El Espacio se relaciona con nuestros sentidos de la vista, del tacto y del esfuerzo muscular; el Tiempo tiene cierta vaga relación con el oído (y, sin embargo, un sordo percibiría el «fluir» del tiempo incomparablemente mejor que un hombre cojo, manco y ciego la simple idea de «fluir»), «El Espacio es un hormigueo en nuestro ojo, y el Tiempo un canto en nuestro oído», dice un poeta moderno, John Shade, citado por un filósofo imaginario («Martin Gardiner») en El Universo Ambidextro, página 165 de la edición inglesa. El Espacio revolotea hasta el suelo, pero el Tiempo se queda entre el pulgar y el pensador cuando monsieurBergson utiliza las tijeras. El Espacio pone sus huevos en los nidos del Tiempo: un «antes» aquí, un «después» allá, y una nidada moteada de «puntos mundiales» de Minkowski. Una extensión de Espacio es orgánicamente más fácil de medir por la mente que una «extensión» de Tiempo. La noción de Espacio ha debido formarse antes que la noción de Tiempo (Guyau, en Whitrow). El vacío indiscernible (Locke) del espacio infinito se distingue mentalmente (y, por otra parte, no podría ser imaginado de otra manera) del vacío ovoide del Tiempo El Espacio medra a base de cantidades irracionales, el Tiempo no se reduce a raíces en el encerado. Es posible que la misma porción de Espacio parezca más extensa a una mosca que al filósofo S. Alexander, pero lo que para éste es un momento no son «horas para la mosca», porque, en ese caso, las moscas no esperarían a que las aplastasen con la palmeta. Yo no puedo imaginar el Espacio sin el Tiempo, pero puedo muy bien imaginar el Tiempo sin Espacio. El «Espacio-Tiempo», ese horrible híbrido, parece falso incluso en su guión intermedio.

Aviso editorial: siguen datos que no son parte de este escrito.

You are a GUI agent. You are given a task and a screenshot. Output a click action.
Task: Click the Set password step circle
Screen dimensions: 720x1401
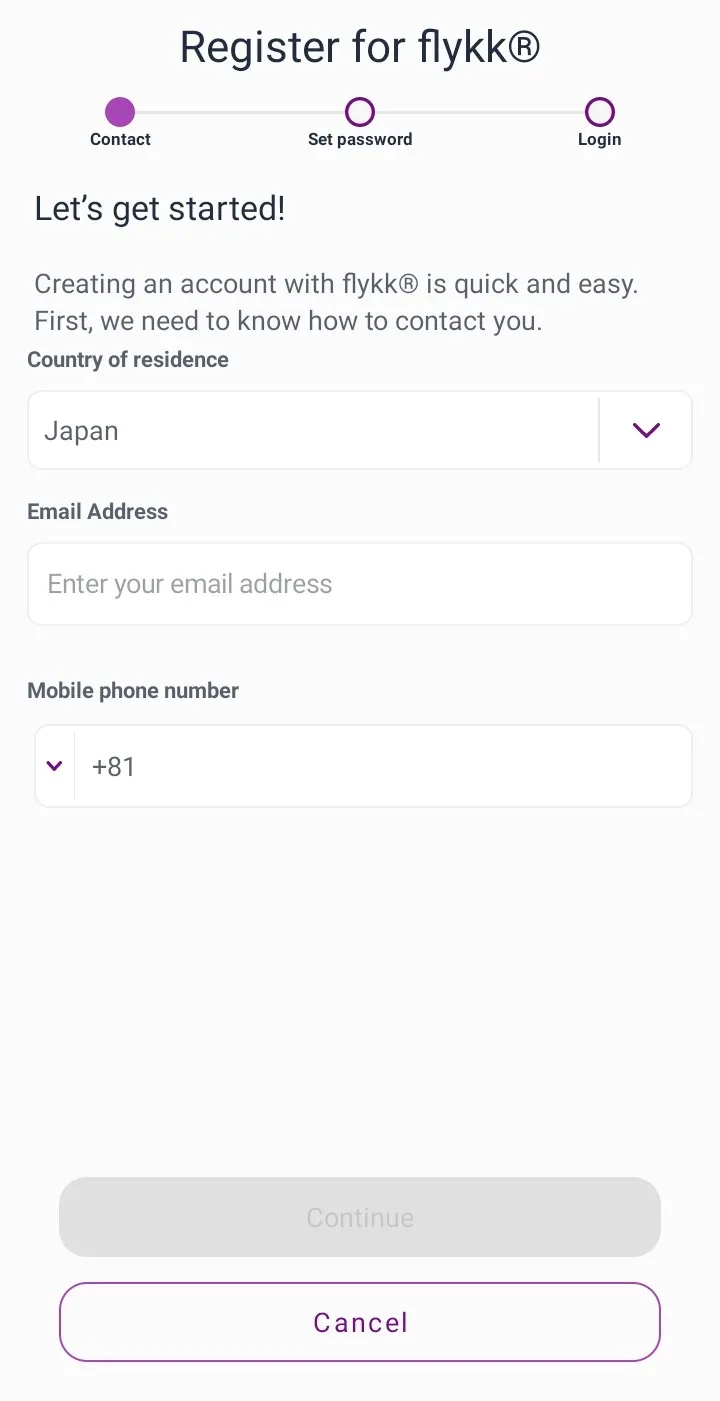coord(360,112)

Es posible odiar el Espacio y amar el Tiempo.

Hay personas que saben plegar un mapa de carreteras. El autor de este libro no es una de ellas.

Creo llegado el momento de hablar un poco de mi actitud a propósito de la «Relatividad». No es la de un simpatizante. Lo que un gran número de cosmólogos tiene tendencia a considerar como una verdad objetiva es en realidad el vicio propio de las matemáticas orgullosamente disfrazado de verdad. El cuerpo de la persona atónita que se desplaza por el espacio se achata en la dirección del movimiento, y se empequeñece catastróficamente a medida que su velocidad se aproxima a la velocidad más allá de la cual, en virtud de una fórmula inverosímil, no puede haber velocidad. Lo lamento por esa persona (no por mí), pero rechazo la historia de que su reloj se atrasa. El Tiempo, que, para ser aprehendido, requiere la mayor pureza de conciencia psicológica, es el elemento más racional de la vida, y mi razón se siente insultada por esos vuelos de la Ficción Tecnológica. Una conclusión especialmente grotesca, sacada (por Engelwein, según creo) de la Teoría de la Relatividad (y que le destruye, si está correctamente sacada) es que el galactonauta y sus animales domésticos, al regreso de una caminata por los veloces spas del Espacio, serían más jóvenes que si se hubiesen quedado todo el tiempo entre nosotros. Imaginadles, saliendo de su arca aèrea como esos rotarios rejuvenecidos por sus galas de pollitos, descendiendo de sus enormes autocares de alquiler, que se detienen, con un odioso abuso de guiños de faros, ante el coche de un automovilista impaciente, justo en el punto en que la carretera se vuelve enteca para meterse en el cuello de botella de una aldea de montaña.

Podemos considerar que dos acontecimientos son percibidos simultáneamente cuando corresponden al mismo momento de la atención; del mismo modo (¡insidiosa comparación, obstáculo imposible de apartar!) que podemos poseer visualmente una unidad de espacio: por ejemplo, un disco rojo con el interior blanco, y, en éste, el dibujo de un cochecito visto de frente, que prohibe el acceso a la callejuela en la que, sin embargo, acabo de meterme con un furioso coup de volant. Sé que los relativistas, estorbados por sus «señales luminosas» y sus «relojes de viaje», tratan de demoler la idea de simultaneidad a escala cósmica, pero imaginemos una mano gigantesca cuyo pulgar reposara en una estrella y el meñique en otra... ¿No tocaría al mismo tiempo las dos estrellas? ¿O las coincidencias táctiles son aún más falaces que las coincidencias ópticas? Creo que será mejor que retroceda y escape de este callejón sin salida.